- DIRECTIONS -
a) Answer these three questions using the Vieques news items, each on its own line and marked (i), (ii), (iii):
(i) Which aircraft carrier led the battle group that was supposed to train on the island?
(ii) Which two sections of the Internal Revenue Code are mentioned?
(iii) Who was Calderon's predecessor as governor?
b) Name every person mentioned in the Vieques news items.
c) Please write the next part of the Vieques news items, picking up after their final sentence.

- GIVEN PASSAGE -
Navy To Hold Off On Vieques Exercises
Congress: Trade Incentives For Live Bombings
No Bill To Regulate Noise
Vieques Groundwater Safe
New Push To End Bombing
Navy To Hold Off On Vieques Exercises: Rumsfeld
March 2, 2001
WASHINGTON - The US Navy will hold off on amphibious warfare exercises on the island of Vieques pending the outcome of talks on the use of the range between the Pentagon and Puerto Rico 's new governor, Defense Secretary Donald Rumsfeld said Thursday.
A battle group led by the aircraft carrier USS Enterprise and an amphibious assault group were supposed to train on the island later this month before deploying to the Mediterranean.
"The navy is going to proceed with some aspect of their training but not using the inner range, pending the discussions that are taking place," Rumsfeld said at a news conference here.
The concession appears aimed at defusing a looming confrontation between the Pentagon and Calderon who campaigned on a pledge to put a stop to the US military exercises at Vieques .
But it marked another setback for the navy, which already had given up live fire training on Vieques under an agreement reached last year between President Bill Clinton and Calderon's predecessor as governor Pedro Rossello.
Congress May Trade Incentives For Live Bombings In Vieques
March 1, 2001
SAN JUAN (AP) - A spokesman for U.S. Rep. James Hansen (R-Utah) said in published reports that the Congress would consider granting economic incentives for Puerto Rico similar to those provided by sections 936 and 30-A of the Internal Revenue Code, in exchange for live fire training on Vieques.
Bill Johnson quoted Hansen as saying "we are willing to give Puerto Rico the economic incentives they require. We would even agree to improve the Commonwealth of Puerto Rico to guarantee the necessary training in Vieques with live ammunition."
Calderon Won't File Bill To Regulate Noise In Vieques, For Now
By Proviana Colon Diaz
March 1, 2001
BARCELONETA - Gov. Sila Calderon on Thursday said she won't file the bill that would regulate sound and noise levels in Vieques while she maintains an open dialogue with federal authorities.
The governor met recently with U.S. Secretary of Defense Donald Rumsfeld in Washington, D.C., to discuss the Vieques issue.
"We have established a respectful and open dialogue, and I will defer action on that issue in the hopes that the dialogue continues," Calderon said.

- INFORMATION PROVIDED -

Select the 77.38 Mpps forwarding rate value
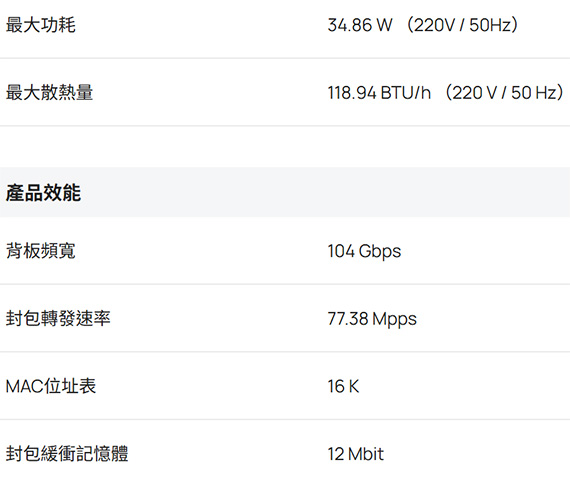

- SOLVED TASKS -
a)
(i) USS Enterprise
(ii) Sections 936 and 30-A
(iii) Pedro Rossello

b) Donald Rumsfeld, Sila Calderon, Bill Clinton, Pedro Rossello, James Hansen, Bill Johnson, Proviana Colon Diaz

c)
Groundwater Said Safe In Vieques
By IAN JAMES
February 28, 2001
SAN JUAN, Puerto Rico (AP) - A U.S. health agency has announced that the water supply on the Puerto Rican island of Vieques is safe to drink and has not been contaminated by U.S. Navy bombing exercises.
The Agency for Toxic Substances and Disease Registry released the finding Tuesday as the first step in its assessment of whether any health effects might be associated with potential releases of hazardous substances on the Navy's firing range.
Gov. Sila Calderon is urging the U.S. government to halt the bombing exercises, claiming the training harms the environment and the health of islanders.
The Navy vehemently denies the claims, saying its training on one end of the island has caused no harm and is vital for national defense.
Puerto Ricans Start New Push To End Navy Bombing On Vieques
By PAULINE JELINEK
February 27, 2001
WASHINGTON - Puerto Rico 's governor asked the Defense Department Tuesday to delay Navy training exercises on the island of Vieques until some health effects of the bombing are known.
Gov. Sila Calderon made the request to Secretary of Defense Donald H. Rumsfeld in an hour meeting at the Pentagon. She said Rumsfeld made no decision, but told her he'd be in contact with her.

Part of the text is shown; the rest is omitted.